What's required for GDPR-compliant cookie consent on a WordPress site?
A compliant setup needs: consent collected before non-essential cookies load (not after), granular accept/reject-by-category options, a documented consent log, and Google Consent Mode v2 integration if you run Google Ads or Analytics. Dotance implements this via Borlabs Cookie, configured — not just installed with defaults.
Security and GDPR get treated as separate problems, but the fixes overlap: both are about controlling what runs on your site and what data it touches. We harden WordPress at the basics that actually get exploited — login attempt limiting, file-edit lockdown, keeping core/plugins current — and then configure Borlabs Cookie so consent is collected correctly before any tracking script fires, with Consent Mode v2 wired in for Google Ads/Analytics.
What's included: security hardening audit (login, file permissions, exposed endpoints), Borlabs Cookie setup with category-based consent, Consent Mode v2 integration, and a documented compliance summary you can hand to legal.
Common Problems We Fix
My WordPress site got hacked — what do I do first?
First: don't panic-delete anything. Take the site offline or restrict access, restore from the last known-clean backup, then identify and close the entry point (usually an outdated plugin, weak admin password, or exposed xmlrpc.php) before bringing it back online — restoring without closing the hole means getting hacked again within days.
Borlabs Cookie is blocking Google Analytics/Ads even after consent.
Usually a category-tagging mismatch — the tracking script isn't correctly assigned to the "Statistics"/"Marketing" category Borlabs gates. Fix: audit each script's category assignment and Consent Mode v2 wiring.
I got a GDPR complaint/warning even though I have a cookie banner.
A banner that lets tracking scripts load before the visitor clicks accept isn't compliant — this is the single most common GDPR cookie mistake. Fix: verify scripts are genuinely blocked pre-consent, not just visually hidden behind a banner.
My login page keeps getting brute-forced.
Fix: login attempt limiting + renaming the login URL away from the default /wp-admin where bots concentrate attacks.
A plugin has a file-edit backdoor I didn't know about.

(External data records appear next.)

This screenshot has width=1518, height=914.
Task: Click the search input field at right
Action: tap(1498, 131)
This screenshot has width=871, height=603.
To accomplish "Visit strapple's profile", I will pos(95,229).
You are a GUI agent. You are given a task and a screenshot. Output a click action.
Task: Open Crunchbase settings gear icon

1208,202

WordPress's built-in theme/plugin file editor is itself a common attack vector once an account is compromised. Fix: disable file editing via DISALLOW_FILE_EDIT, a basic hardening step often skipped.
Frequently Asked Questions
Is a security plugin enough on its own?
No — a plugin catches known attack patterns, but hardening (removing unused admin accounts, limiting login attempts, keeping software current) closes the gaps a plugin alone won't.

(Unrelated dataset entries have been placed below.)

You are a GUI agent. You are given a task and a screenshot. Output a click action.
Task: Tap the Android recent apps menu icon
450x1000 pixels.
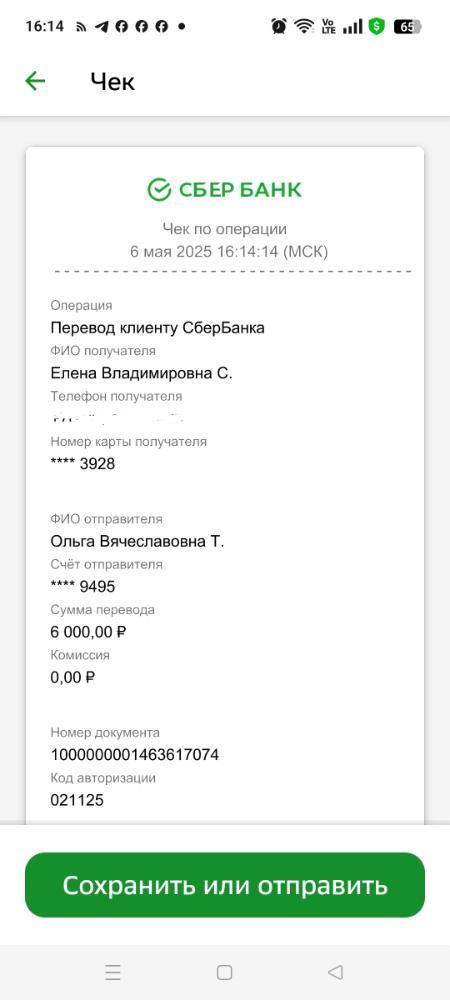pyautogui.click(x=113, y=972)
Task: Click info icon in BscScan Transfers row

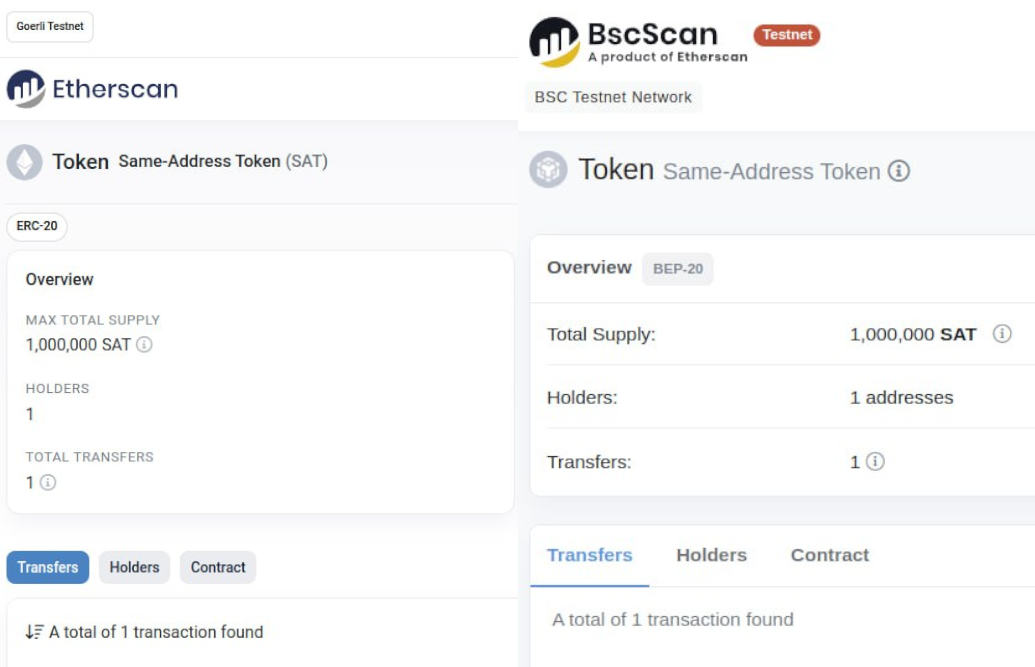Action: tap(875, 462)

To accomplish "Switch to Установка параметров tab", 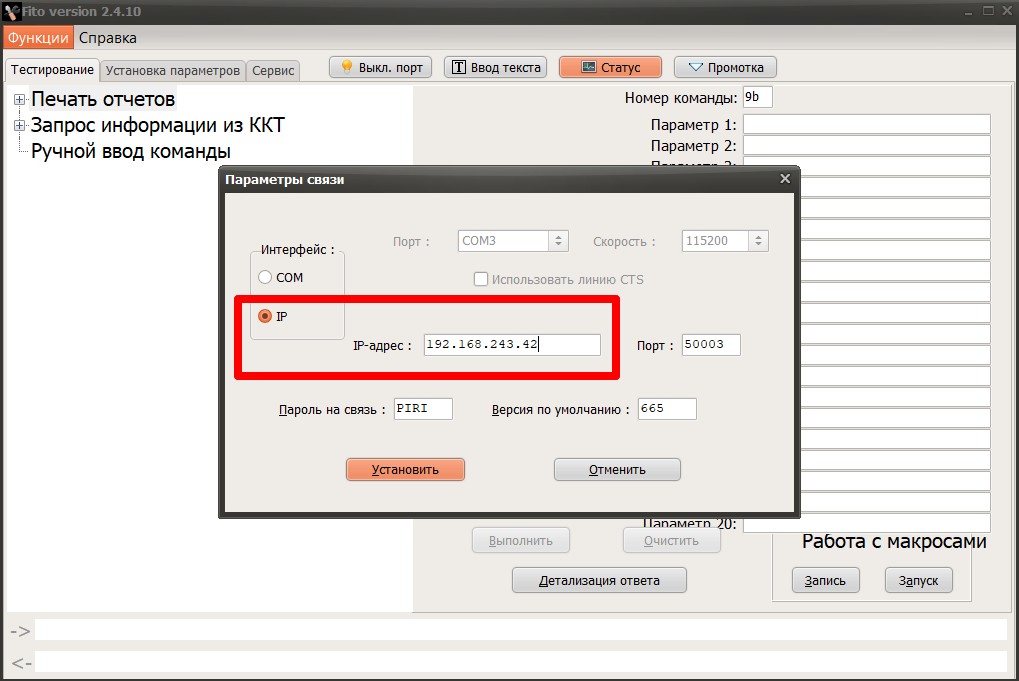I will pos(173,71).
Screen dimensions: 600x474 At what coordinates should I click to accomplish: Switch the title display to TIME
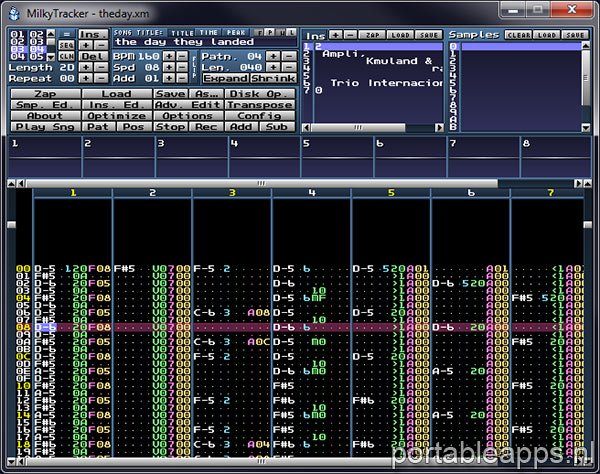[x=208, y=32]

Does GDPR apply if my business isn't in the EU?
If any of your site visitors are in the EU/UK, yes — GDPR is about visitor location, not business location.
What's Google Consent Mode v2?
Google's framework for adjusting how Ads/Analytics behave based on a visitor's consent choice — required as of March 2024 for any site running Google Ads to EU/UK/CH visitors.
How do I know if my site is currently compromised?
Warning signs: unexpected admin users, unfamiliar files in wp-content, Google flagging the site as "hacked" in search results, or unexplained outbound traffic/spam. A hardening audit checks all of these.
Do you offer emergency hack cleanup?
Yes, as a one-off service independent of an ongoing maintenance plan — first step is always taking the site offline/restricting access before cleanup begins.
Is Borlabs Cookie free or paid?
Paid, one-time or subscription depending on plan — but it's the most reliable option we've found for genuine Consent Mode v2 integration, versus free alternatives that often only handle the banner UI, not the actual script-blocking logic.